Legally-Blind Athletes Shoot Targets In Paralympic Biathlon In Sochi
A legally blind skier from Sun Valley, Idaho finished in 14th place in the opening biathlon competition at the Paralympic Winter Games over the weekend.
Rookie Paralympian Jake Adicoff missed multiple rifle targets to take himself out of contention in the 7.5 kilometer event held in Sochi, Russia. This combination of cross-country skiing and marksmanship unfolded on the same course used for the Winter Olympics last month.

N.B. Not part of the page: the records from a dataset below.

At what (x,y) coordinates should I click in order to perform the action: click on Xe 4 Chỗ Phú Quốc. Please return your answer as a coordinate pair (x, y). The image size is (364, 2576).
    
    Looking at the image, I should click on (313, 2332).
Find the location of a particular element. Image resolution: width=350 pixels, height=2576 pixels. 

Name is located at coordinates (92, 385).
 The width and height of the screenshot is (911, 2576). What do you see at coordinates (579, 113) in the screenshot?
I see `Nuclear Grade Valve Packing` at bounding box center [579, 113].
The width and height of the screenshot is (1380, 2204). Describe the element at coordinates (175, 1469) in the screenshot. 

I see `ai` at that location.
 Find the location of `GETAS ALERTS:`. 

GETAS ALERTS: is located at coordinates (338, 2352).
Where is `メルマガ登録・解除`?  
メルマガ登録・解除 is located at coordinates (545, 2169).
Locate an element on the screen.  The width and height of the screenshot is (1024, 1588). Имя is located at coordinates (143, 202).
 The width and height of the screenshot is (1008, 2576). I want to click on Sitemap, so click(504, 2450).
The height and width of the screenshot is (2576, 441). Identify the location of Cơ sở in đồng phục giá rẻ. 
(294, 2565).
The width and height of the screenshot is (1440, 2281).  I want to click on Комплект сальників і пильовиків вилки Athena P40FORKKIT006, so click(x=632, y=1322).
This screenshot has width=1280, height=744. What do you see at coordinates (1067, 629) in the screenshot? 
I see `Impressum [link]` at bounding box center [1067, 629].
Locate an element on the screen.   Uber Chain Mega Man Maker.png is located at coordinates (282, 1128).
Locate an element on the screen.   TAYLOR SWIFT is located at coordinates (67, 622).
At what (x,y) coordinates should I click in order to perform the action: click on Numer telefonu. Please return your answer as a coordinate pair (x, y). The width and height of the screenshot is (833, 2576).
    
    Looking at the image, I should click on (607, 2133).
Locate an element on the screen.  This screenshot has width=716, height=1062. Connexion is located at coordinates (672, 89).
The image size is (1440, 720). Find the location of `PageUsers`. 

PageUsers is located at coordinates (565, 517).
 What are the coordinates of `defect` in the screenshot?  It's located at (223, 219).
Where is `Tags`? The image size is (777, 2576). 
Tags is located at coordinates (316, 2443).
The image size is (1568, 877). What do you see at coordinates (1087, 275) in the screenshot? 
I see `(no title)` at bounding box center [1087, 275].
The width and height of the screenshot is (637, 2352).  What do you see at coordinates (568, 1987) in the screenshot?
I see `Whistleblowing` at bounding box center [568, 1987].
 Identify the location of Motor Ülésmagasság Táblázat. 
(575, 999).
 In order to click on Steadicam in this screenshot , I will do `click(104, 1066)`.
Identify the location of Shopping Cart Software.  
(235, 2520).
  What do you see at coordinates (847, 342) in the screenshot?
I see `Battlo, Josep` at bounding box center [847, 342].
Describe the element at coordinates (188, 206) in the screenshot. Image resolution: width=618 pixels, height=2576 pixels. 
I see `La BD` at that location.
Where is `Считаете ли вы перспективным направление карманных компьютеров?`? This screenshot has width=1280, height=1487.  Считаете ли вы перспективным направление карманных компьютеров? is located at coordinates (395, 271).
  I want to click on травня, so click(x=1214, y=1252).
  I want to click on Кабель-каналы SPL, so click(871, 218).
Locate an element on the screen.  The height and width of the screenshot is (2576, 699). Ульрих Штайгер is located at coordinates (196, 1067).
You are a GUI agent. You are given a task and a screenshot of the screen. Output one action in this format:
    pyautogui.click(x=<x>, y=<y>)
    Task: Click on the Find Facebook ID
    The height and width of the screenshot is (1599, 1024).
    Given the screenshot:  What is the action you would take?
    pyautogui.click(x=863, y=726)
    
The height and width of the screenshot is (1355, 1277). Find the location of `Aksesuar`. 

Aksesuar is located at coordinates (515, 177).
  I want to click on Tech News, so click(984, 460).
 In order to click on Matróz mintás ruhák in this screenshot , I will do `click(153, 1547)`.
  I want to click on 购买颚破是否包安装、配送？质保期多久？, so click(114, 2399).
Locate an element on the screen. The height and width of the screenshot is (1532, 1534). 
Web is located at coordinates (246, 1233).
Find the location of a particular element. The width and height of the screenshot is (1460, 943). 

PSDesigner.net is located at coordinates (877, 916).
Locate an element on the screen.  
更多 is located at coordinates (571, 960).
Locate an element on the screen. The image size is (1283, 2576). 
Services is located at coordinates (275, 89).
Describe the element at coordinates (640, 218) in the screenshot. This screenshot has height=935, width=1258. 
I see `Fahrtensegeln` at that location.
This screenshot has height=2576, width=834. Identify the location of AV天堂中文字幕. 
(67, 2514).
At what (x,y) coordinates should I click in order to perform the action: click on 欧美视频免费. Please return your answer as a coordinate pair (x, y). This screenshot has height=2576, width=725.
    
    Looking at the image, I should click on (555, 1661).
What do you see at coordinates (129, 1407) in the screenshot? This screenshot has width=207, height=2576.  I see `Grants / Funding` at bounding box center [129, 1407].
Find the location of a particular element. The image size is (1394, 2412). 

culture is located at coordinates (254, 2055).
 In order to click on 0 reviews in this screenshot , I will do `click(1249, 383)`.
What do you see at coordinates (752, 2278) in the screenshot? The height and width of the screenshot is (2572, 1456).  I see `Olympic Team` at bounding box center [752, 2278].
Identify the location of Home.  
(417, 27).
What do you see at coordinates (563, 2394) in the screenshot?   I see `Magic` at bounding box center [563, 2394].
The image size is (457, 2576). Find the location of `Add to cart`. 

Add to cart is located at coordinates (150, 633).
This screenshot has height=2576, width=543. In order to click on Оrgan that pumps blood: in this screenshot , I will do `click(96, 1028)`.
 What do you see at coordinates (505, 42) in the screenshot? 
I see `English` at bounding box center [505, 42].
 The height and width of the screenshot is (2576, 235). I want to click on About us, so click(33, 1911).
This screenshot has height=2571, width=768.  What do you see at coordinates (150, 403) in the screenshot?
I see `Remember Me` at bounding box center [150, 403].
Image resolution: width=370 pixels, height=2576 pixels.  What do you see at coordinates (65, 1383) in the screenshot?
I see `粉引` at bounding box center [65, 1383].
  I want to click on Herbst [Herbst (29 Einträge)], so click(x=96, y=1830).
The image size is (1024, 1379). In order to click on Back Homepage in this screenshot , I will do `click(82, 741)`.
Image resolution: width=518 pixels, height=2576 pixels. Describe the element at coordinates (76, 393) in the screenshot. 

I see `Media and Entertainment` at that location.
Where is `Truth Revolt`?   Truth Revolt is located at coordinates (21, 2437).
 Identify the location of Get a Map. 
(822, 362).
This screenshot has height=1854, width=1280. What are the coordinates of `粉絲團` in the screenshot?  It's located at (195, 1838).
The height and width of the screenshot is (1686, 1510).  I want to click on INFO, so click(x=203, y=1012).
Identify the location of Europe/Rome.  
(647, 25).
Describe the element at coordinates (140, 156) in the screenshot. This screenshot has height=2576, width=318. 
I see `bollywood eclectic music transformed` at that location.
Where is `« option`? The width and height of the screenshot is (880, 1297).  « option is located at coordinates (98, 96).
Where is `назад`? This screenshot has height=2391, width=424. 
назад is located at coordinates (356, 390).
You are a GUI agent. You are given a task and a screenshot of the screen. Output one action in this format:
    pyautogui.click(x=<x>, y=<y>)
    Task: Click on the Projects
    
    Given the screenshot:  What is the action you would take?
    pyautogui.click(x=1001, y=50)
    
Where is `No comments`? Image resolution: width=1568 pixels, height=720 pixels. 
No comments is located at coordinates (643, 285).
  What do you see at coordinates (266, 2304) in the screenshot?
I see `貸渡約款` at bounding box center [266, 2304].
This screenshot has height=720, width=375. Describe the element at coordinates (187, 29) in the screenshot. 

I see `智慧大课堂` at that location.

Rifle shooting and the visually impaired doesn't sound like an obvious combination. The athletes use a special laser rifle that’s connected to headphones.
"I'm looking downrange with my ears, trying to find this very small target," said John Farra, the U.S. Paralympic Nordic team leader, as he demonstrated during a training camp near Ketchum, Idaho.
The tone changes as the rifle points closer to the target center. The higher the pitch, the better.
“It's so hard to find dead center," Farra said.
For the cross-country skiing portion of the biathlon, Sun Valley's Jake Adicoff skis behind a sighted guide. Adicoff says he was born with scarred retinas, the result of chicken pox during pregnancy. The 18-year-old is blind in his right eye, but has a little bit of vision in the left. He has four more cross-country races between now and the Paralympic Closing Ceremony next Sunday.
In other action at the Paralympic Games, alpine skier Mark Bathum of Mercer Island, Wash., won silver in the visually impaired class of the men’s super-G competition Sunday. By tradition, Bathum's guide, Cade Yamamoto from Quincy, Wash., also gets a silver medal.
Bathum and Yamamoto managed to land on the podium after racing together for only the last two and a half months.